The neo-conservative lobby would have us believe that swing, in its literal, rhythmic sense, is a prerequisite. But to most of us that sounds no more convincing than the Mouldie Fygge's contention that the addition of a saxophone to a New Orleans line-up was a sacrilege deserving excommunication. The music moves on, and such Spanish Inquisitors are left to the history books.

I was pondering the challenge of describing jazz recently while reading John Murray's new novel, Jazz, etc. This in itself was something of a challenge, as the Egyptian hotel in which I was staying at the time seemed to have acquired a job lot of Hank Marvin solo guitar sessions, which they played constantly. After hearing it 50 times in a week, I have reached the firm conclusion that "We've Got a Groovy Kind of Love" is not improved by the subtraction of the vocal line.

Murray, considered by some to be West Cumbria's leading comic writer, has an ear for the sound of speech approaching that possessed by Kingsley Amis. (Once read, his account in Lucky Jim of an aphasic singer's delivery of the Hokey Cokey - "Ya parp the Hawky-Cawky and ya tarn parp-parp, Parp what it's parp parp-parp" - is not readily forgotten.) In Murray's case, the subject is Vincenzo Mori, an Italian Cumbrian who leads a trad jazz band called The Chompin Stompers. Mori's unusual enunciation turns John McLaughlin into "John Micky Gloveline", garbage into "cabbage" and his friend Dave Shimmins into "Deaf Chummins".

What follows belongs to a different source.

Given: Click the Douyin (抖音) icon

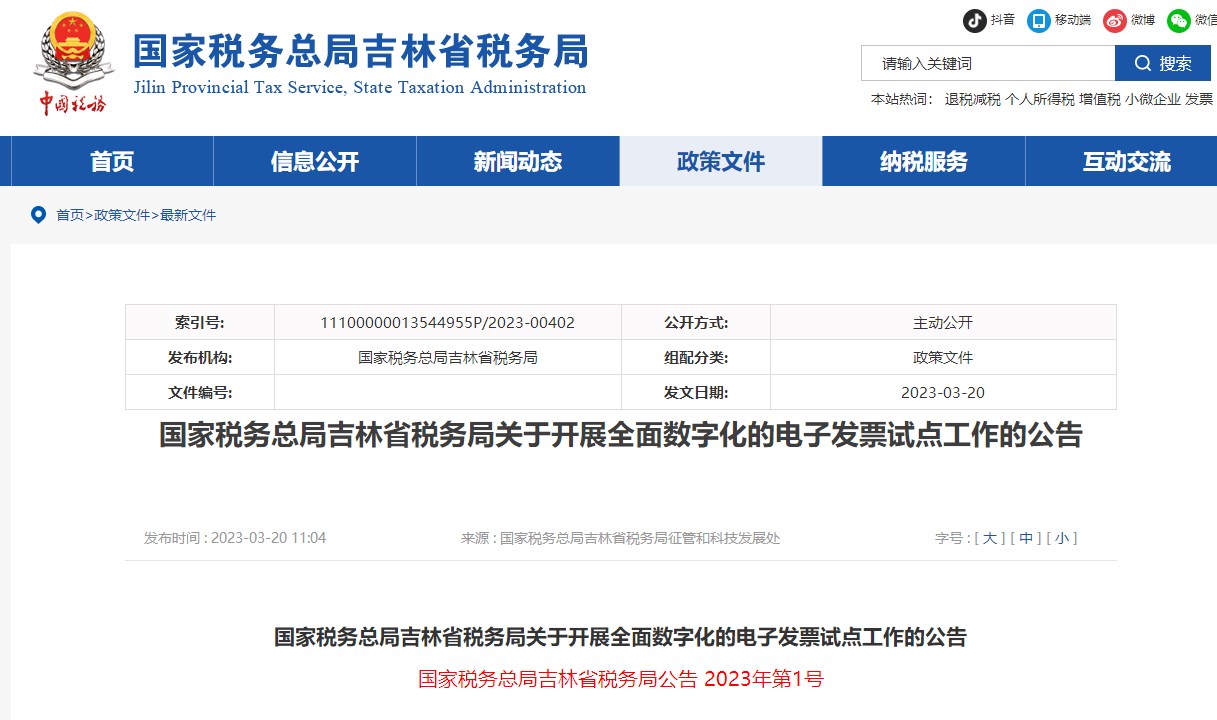Looking at the screenshot, I should (x=974, y=20).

Such wordplay makes the book a breezy read. More to the point of our question, though, the range of its characters, who include a guitarist called Fanny Golightly and a violinist named Toto Cebola as well as The Chompin Stompers, cover pretty much the whole of jazz history from Buddy Bolden to the present day. By means of anecdote and meandering asides, they describe the music's progression and the minuscule divisions that turn into razor-edged ramparts for the unwitting to impale themselves upon.

The process of improvisation is near-impossible to explain to those bewildered by even something as straightforward as Bobby Timmons' "Moanin' ". One analogy I've used is of a man looking through a window high above a trampoline. All he sees is a group of people bobbing up and down, seemingly at random. If he could see the trampoline, he would understand their movements, just as the listener needs to understand the chordal basis of a jazz improvisation to comprehend how the performer is using it.

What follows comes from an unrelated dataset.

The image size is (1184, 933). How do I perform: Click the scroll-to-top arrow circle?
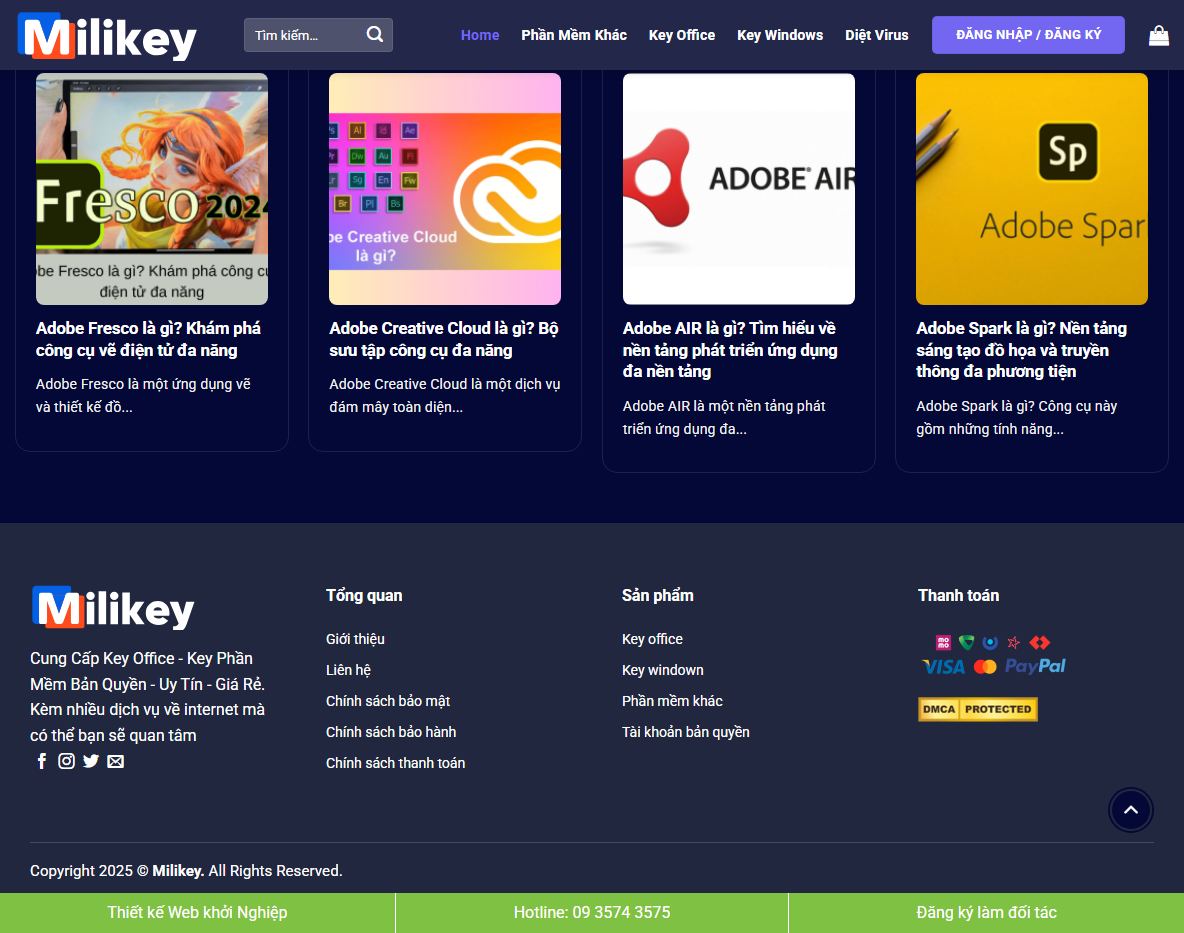tap(1131, 810)
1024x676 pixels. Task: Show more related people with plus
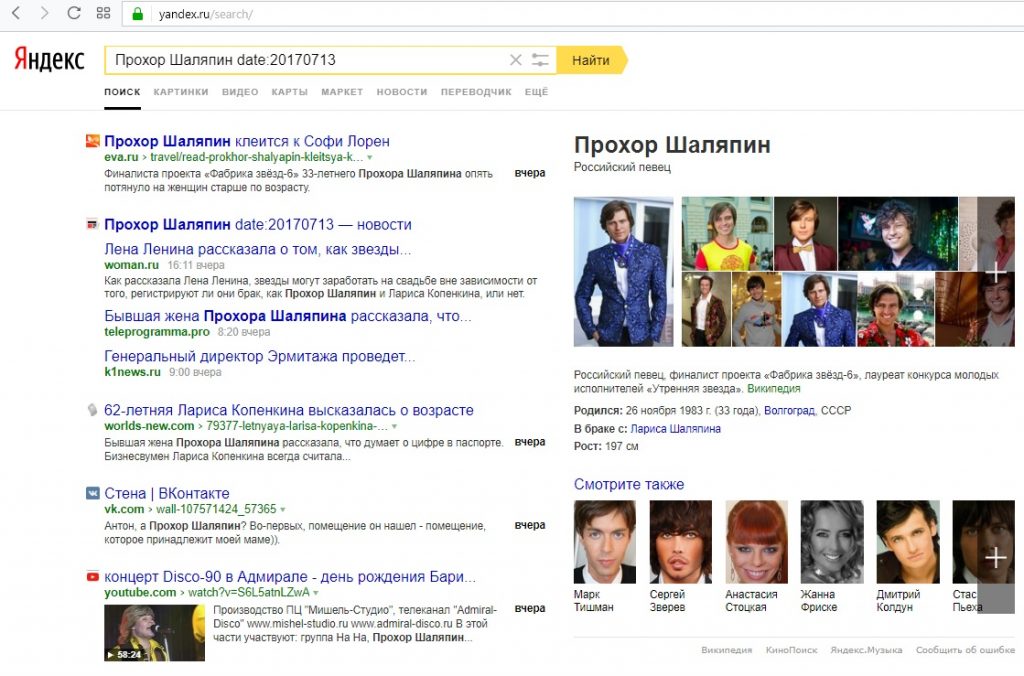click(x=995, y=557)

Murray takes his lesson into more open planes, demonstrating how a character's development of a theme - say, his own personal history - his variations, embellishments and recapitulation of it, can be his jazz. As a guide to the perplexed, to those who may be under the impression that Earl Hines was a long-lost member of the British aristocracy, that Herbie is a small car and that Jackie McLean used to play in defence for Celtic, Murray's Jazz, etc serves better than any musicological treatise.

Now, perhaps, he can turn his hand to the question of lunch.